Also, I will never join that farm thing or mafia wars so you are just wasting your time when you invite me to participate in either of them, or anything for that matter. And I'm sure they're really really fun once you get into them but I think I'm just going to pass. But thank you anyways. Really.


**whoever guesses the significance of the title wins a prize!


Anonymous said...

I have the same problem with followers. I think they're just messing with me.

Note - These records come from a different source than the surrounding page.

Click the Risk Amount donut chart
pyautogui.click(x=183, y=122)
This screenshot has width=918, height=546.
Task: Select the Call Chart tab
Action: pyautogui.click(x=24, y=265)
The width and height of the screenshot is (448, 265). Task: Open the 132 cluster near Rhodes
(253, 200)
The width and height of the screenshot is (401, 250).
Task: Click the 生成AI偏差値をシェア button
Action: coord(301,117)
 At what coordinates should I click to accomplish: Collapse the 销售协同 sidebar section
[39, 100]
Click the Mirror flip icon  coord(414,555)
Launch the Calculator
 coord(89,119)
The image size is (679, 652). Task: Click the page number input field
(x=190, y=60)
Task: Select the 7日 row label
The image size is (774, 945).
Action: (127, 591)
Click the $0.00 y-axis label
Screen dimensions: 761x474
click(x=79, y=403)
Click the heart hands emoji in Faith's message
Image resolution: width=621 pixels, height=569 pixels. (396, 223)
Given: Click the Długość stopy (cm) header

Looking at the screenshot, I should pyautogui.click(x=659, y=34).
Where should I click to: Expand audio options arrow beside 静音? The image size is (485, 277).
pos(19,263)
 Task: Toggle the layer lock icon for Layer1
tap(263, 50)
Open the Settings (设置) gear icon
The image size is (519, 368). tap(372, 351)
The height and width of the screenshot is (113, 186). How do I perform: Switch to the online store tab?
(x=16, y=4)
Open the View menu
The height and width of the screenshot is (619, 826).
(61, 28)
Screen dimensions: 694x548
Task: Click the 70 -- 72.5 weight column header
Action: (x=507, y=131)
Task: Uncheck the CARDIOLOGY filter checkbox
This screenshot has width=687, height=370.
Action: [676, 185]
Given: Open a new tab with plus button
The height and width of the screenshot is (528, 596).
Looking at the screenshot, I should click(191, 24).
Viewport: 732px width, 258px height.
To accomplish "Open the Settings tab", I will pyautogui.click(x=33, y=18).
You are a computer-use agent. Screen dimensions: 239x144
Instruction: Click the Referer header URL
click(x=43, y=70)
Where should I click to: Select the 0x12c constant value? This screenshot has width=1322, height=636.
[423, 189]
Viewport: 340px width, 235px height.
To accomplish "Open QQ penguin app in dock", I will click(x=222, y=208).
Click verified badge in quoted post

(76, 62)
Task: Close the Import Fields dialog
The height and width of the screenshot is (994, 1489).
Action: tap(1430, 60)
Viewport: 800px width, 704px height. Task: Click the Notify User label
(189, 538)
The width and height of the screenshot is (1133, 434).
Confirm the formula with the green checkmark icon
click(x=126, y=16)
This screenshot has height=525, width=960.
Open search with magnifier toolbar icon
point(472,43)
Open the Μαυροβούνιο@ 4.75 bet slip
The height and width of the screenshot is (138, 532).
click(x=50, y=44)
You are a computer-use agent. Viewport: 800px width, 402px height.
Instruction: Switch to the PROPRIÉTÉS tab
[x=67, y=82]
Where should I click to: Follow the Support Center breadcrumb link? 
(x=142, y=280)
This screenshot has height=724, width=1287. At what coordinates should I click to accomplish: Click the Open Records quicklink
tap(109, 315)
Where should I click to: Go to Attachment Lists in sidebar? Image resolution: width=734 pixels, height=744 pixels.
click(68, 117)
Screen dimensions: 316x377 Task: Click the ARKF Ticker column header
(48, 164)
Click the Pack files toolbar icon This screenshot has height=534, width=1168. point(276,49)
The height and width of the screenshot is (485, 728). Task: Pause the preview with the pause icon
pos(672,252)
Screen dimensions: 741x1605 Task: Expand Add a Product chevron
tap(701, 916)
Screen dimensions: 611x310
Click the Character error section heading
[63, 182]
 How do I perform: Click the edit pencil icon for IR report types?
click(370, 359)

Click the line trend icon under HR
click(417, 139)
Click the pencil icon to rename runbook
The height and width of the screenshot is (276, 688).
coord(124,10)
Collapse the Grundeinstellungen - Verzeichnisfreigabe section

You need to watch the old SNLs on Netflix like I do- I just watched the best of Christopher Walken yesterday. Awesomesauce. I don't get all the new ones- it's like they are actually trying to suck donkey ass.

May-B said...

My coworker says "brutal" all the time, so I think he would know the significance, but it only makes me want to punch him in the throat, so I won't ask.

tee said...

I know I know! It was the 2nd Pirates of the Caribbean movie! I was even there!

I have to disagree about SNL...the digital shorts make me pee my pants!

notquiteawake said...

Tee you win! And the prize is hanging out with me on Sunday night. You're welcome.

Lindzle said...

To get from my house to your house is literally 3 roads. I don't understand where you possibly could have gone wrong. Three roads. Seriously!

Anonymous said...

Ugh, I was going to guess Pirates as well!! And I was there too. In fact, I'm married to Brutal. That might become his nickname, you guys in on that? I can't do it alone.

Wanderer said...

Totally agree about FB and the little apps like Farm and Mafia. I've hidden them so that I don't receive any updates about anyone growing their corn or winning a farmer award, or getting some glittery f-ing gem - who cares!!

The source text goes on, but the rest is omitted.